What is being asked: What is needed here is an exact copy of every record below.
Start of Exercise materials
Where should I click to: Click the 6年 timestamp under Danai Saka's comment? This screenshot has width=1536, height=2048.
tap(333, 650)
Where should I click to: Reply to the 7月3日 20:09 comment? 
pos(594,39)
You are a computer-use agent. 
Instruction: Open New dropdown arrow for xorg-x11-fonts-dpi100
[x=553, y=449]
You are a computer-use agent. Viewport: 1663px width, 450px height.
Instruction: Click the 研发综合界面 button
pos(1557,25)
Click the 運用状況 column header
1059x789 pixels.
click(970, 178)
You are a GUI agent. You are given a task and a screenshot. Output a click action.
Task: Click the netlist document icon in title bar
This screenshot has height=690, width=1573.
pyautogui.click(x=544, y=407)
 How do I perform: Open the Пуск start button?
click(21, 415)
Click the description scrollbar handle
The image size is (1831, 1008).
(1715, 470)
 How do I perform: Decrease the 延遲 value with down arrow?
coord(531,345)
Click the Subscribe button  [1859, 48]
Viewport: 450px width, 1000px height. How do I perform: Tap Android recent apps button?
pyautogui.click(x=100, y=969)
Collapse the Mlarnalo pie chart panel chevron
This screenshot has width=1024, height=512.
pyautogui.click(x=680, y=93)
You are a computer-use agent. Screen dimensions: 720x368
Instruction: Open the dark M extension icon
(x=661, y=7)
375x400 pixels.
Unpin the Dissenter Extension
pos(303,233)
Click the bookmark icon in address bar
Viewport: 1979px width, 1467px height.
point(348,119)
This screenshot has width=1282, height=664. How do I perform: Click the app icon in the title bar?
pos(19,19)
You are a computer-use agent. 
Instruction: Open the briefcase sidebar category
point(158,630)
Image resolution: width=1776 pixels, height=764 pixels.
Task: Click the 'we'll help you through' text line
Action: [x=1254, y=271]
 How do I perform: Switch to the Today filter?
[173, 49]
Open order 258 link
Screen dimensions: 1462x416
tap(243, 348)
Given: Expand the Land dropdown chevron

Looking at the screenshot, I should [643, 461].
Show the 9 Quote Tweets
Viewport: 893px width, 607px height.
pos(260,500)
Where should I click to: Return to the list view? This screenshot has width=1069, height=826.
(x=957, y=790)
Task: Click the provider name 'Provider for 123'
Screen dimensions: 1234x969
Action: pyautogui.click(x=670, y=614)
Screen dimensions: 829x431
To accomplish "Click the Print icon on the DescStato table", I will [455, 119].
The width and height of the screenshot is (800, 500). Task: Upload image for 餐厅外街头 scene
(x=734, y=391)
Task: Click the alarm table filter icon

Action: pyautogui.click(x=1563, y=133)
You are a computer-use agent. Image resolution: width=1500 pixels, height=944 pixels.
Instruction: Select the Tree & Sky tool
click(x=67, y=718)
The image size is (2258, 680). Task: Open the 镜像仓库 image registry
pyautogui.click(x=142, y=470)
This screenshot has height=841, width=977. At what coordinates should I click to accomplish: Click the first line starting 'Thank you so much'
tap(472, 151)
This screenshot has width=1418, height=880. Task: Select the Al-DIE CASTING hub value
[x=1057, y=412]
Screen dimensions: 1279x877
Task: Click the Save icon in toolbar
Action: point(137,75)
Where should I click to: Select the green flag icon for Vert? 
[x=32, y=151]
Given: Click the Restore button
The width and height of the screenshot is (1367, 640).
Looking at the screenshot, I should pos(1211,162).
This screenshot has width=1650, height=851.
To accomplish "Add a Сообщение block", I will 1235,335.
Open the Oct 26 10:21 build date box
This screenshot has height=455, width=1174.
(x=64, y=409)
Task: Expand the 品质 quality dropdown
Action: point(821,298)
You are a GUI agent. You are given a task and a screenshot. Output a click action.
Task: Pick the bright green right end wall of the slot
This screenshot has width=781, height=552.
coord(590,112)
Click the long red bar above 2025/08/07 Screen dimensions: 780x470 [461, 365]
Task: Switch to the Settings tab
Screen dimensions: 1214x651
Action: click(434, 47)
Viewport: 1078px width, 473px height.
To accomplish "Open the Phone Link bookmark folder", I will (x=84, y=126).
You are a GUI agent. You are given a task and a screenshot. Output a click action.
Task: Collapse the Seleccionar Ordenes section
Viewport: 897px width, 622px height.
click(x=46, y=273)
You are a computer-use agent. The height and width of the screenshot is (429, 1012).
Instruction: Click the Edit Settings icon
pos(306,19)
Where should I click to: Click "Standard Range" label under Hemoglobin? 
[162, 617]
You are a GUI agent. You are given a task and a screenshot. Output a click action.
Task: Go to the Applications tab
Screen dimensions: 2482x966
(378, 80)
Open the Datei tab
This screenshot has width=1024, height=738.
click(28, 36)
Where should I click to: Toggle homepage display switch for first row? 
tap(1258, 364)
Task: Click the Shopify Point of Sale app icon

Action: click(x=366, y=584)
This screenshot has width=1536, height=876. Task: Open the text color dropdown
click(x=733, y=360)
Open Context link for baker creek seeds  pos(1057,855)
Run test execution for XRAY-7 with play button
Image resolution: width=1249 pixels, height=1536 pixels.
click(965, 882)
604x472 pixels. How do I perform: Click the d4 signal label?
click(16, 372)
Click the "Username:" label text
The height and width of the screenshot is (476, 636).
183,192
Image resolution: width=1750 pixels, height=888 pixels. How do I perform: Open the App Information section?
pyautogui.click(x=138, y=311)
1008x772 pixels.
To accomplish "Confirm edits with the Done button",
End of Exercise materials
Worked solution:
Where should I click to: Click the 6年 timestamp under Danai Saka's comment? This screenshot has width=1536, height=2048.
tap(333, 650)
Where should I click to: Reply to the 7月3日 20:09 comment? 
pos(594,39)
You are a computer-use agent. 
Instruction: Open New dropdown arrow for xorg-x11-fonts-dpi100
[x=553, y=449]
You are a computer-use agent. Viewport: 1663px width, 450px height.
Instruction: Click the 研发综合界面 button
pos(1557,25)
Click the 運用状況 column header
1059x789 pixels.
click(970, 178)
You are a GUI agent. You are given a task and a screenshot. Output a click action.
Task: Click the netlist document icon in title bar
This screenshot has height=690, width=1573.
pyautogui.click(x=544, y=407)
 How do I perform: Open the Пуск start button?
click(21, 415)
Click the description scrollbar handle
The image size is (1831, 1008).
(1715, 470)
 How do I perform: Decrease the 延遲 value with down arrow?
coord(531,345)
Click the Subscribe button  [1859, 48]
Viewport: 450px width, 1000px height. How do I perform: Tap Android recent apps button?
pyautogui.click(x=100, y=969)
Collapse the Mlarnalo pie chart panel chevron
This screenshot has width=1024, height=512.
pyautogui.click(x=680, y=93)
You are a computer-use agent. Screen dimensions: 720x368
Instruction: Open the dark M extension icon
(x=661, y=7)
375x400 pixels.
Unpin the Dissenter Extension
pos(303,233)
Click the bookmark icon in address bar
Viewport: 1979px width, 1467px height.
point(348,119)
This screenshot has width=1282, height=664. How do I perform: Click the app icon in the title bar?
pos(19,19)
You are a computer-use agent. 
Instruction: Open the briefcase sidebar category
point(158,630)
Image resolution: width=1776 pixels, height=764 pixels.
Task: Click the 'we'll help you through' text line
Action: [x=1254, y=271]
 How do I perform: Switch to the Today filter?
[173, 49]
Open order 258 link
Screen dimensions: 1462x416
tap(243, 348)
Given: Expand the Land dropdown chevron

Looking at the screenshot, I should [643, 461].
Show the 9 Quote Tweets
Viewport: 893px width, 607px height.
pos(260,500)
Where should I click to: Return to the list view? This screenshot has width=1069, height=826.
(x=957, y=790)
Task: Click the provider name 'Provider for 123'
Screen dimensions: 1234x969
Action: pyautogui.click(x=670, y=614)
Screen dimensions: 829x431
To accomplish "Click the Print icon on the DescStato table", I will [455, 119].
The width and height of the screenshot is (800, 500). Task: Upload image for 餐厅外街头 scene
(x=734, y=391)
Task: Click the alarm table filter icon

Action: pyautogui.click(x=1563, y=133)
You are a computer-use agent. Image resolution: width=1500 pixels, height=944 pixels.
Instruction: Select the Tree & Sky tool
click(x=67, y=718)
The image size is (2258, 680). Task: Open the 镜像仓库 image registry
pyautogui.click(x=142, y=470)
This screenshot has height=841, width=977. At what coordinates should I click to accomplish: Click the first line starting 'Thank you so much'
tap(472, 151)
This screenshot has width=1418, height=880. Task: Select the Al-DIE CASTING hub value
[x=1057, y=412]
Screen dimensions: 1279x877
Task: Click the Save icon in toolbar
Action: point(137,75)
Where should I click to: Select the green flag icon for Vert? 
[x=32, y=151]
Given: Click the Restore button
The width and height of the screenshot is (1367, 640).
Looking at the screenshot, I should pos(1211,162).
This screenshot has width=1650, height=851.
To accomplish "Add a Сообщение block", I will 1235,335.
Open the Oct 26 10:21 build date box
This screenshot has height=455, width=1174.
(x=64, y=409)
Task: Expand the 品质 quality dropdown
Action: point(821,298)
You are a GUI agent. You are given a task and a screenshot. Output a click action.
Task: Pick the bright green right end wall of the slot
This screenshot has width=781, height=552.
coord(590,112)
Click the long red bar above 2025/08/07 Screen dimensions: 780x470 [461, 365]
Task: Switch to the Settings tab
Screen dimensions: 1214x651
Action: click(434, 47)
Viewport: 1078px width, 473px height.
To accomplish "Open the Phone Link bookmark folder", I will (x=84, y=126).
You are a GUI agent. You are given a task and a screenshot. Output a click action.
Task: Collapse the Seleccionar Ordenes section
Viewport: 897px width, 622px height.
click(x=46, y=273)
You are a computer-use agent. The height and width of the screenshot is (429, 1012).
Instruction: Click the Edit Settings icon
pos(306,19)
Where should I click to: Click "Standard Range" label under Hemoglobin? 
[162, 617]
You are a GUI agent. You are given a task and a screenshot. Output a click action.
Task: Go to the Applications tab
Screen dimensions: 2482x966
(378, 80)
Open the Datei tab
This screenshot has width=1024, height=738.
click(28, 36)
Where should I click to: Toggle homepage display switch for first row? 
tap(1258, 364)
Task: Click the Shopify Point of Sale app icon

Action: click(x=366, y=584)
This screenshot has width=1536, height=876. Task: Open the text color dropdown
click(x=733, y=360)
Open Context link for baker creek seeds  pos(1057,855)
Run test execution for XRAY-7 with play button
Image resolution: width=1249 pixels, height=1536 pixels.
click(965, 882)
604x472 pixels. How do I perform: Click the d4 signal label?
click(16, 372)
Click the "Username:" label text
The height and width of the screenshot is (476, 636).
183,192
Image resolution: width=1750 pixels, height=888 pixels. How do I perform: Open the App Information section?
pyautogui.click(x=138, y=311)
1008x772 pixels.
To accomplish "Confirm edits with the Done button",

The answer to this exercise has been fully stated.